▶ **SUPPLIED TEXT**
Long before the immigrant Irish Catholics swelled Bost0n’s population in the mid-1800s, the Puritans had made clear that Christmas Day was an odious happening. This artwork relates to 1659, when the General Court of Massachusetts Bay Colony passed a law setting a five-shilling fine from anyone caught "observing any such day as Christmas or the like, either by forbearing of labor, feasting, or any other way." The law was repealed in 1681, and it was not until 1856 that Christmas Day became a state holiday in Massachusetts.
Artwork courtesy of Mass Humanities and its Mass Moments series.
BY PETER F. STEVENS
From 1800 to 1850, Irish immigrants could scarcely have picked a worse place than Boston to celebrate Christmas. The Puritans loathed “Popish” Yuletide rituals so much that, in 1659, the Massachusetts General Court had enacted laws against honoring the day. Anyone caught toasting the occasion suffered a five-shilling fine.

▶ **DATA SHOWN**
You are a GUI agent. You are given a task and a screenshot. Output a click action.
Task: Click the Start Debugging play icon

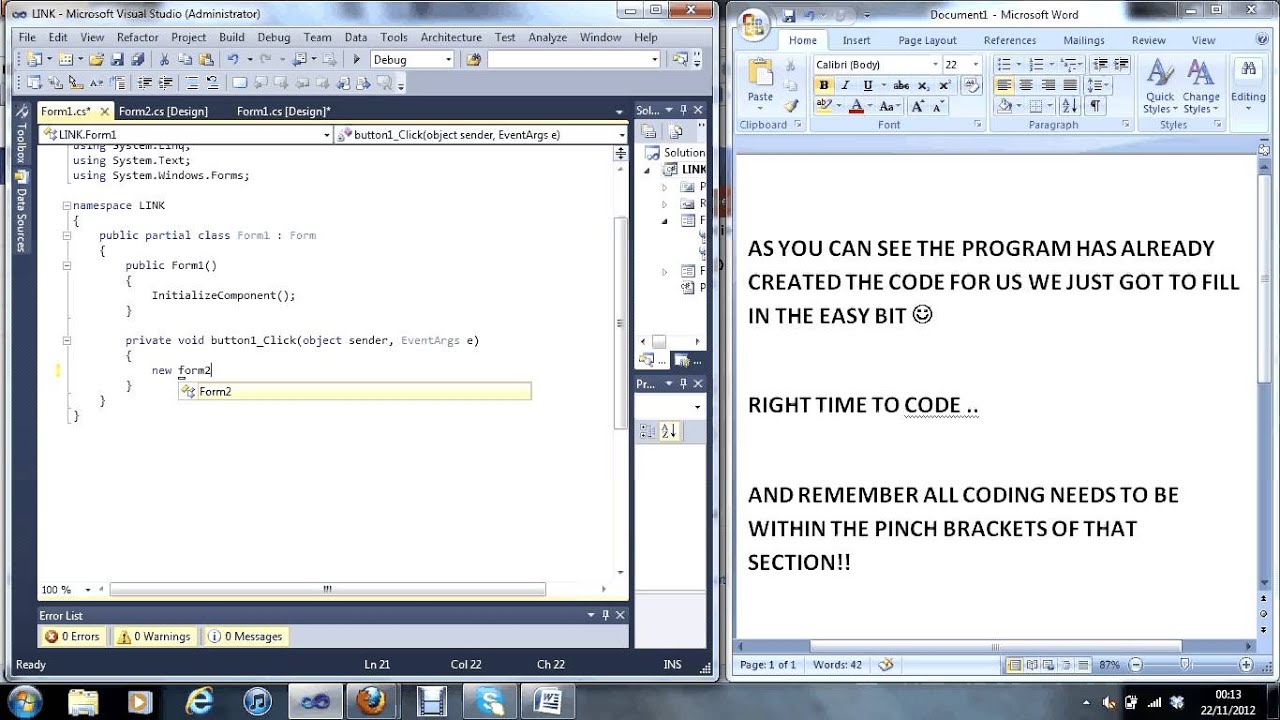356,60
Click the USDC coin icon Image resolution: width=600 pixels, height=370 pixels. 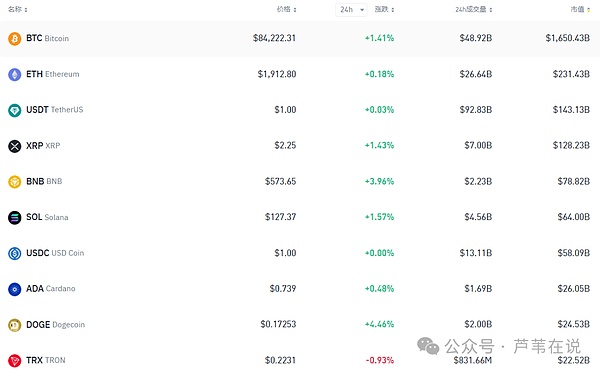point(15,253)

▶ **WHAT THE TASK REQUIRES**
Transcribe the stretch of the text on the Puritan Christmas ban from "Long before the" through "Mass Moments series.".

▶ **IN RESPONSE**
Long before the immigrant Irish Catholics swelled Bost0n’s population in the mid-1800s, the Puritans had made clear that Christmas Day was an odious happening. This artwork relates to 1659, when the General Court of Massachusetts Bay Colony passed a law setting a five-shilling fine from anyone caught "observing any such day as Christmas or the like, either by forbearing of labor, feasting, or any other way." The law was repealed in 1681, and it was not until 1856 that Christmas Day became a state holiday in Massachusetts.
Artwork courtesy of Mass Humanities and its Mass Moments series.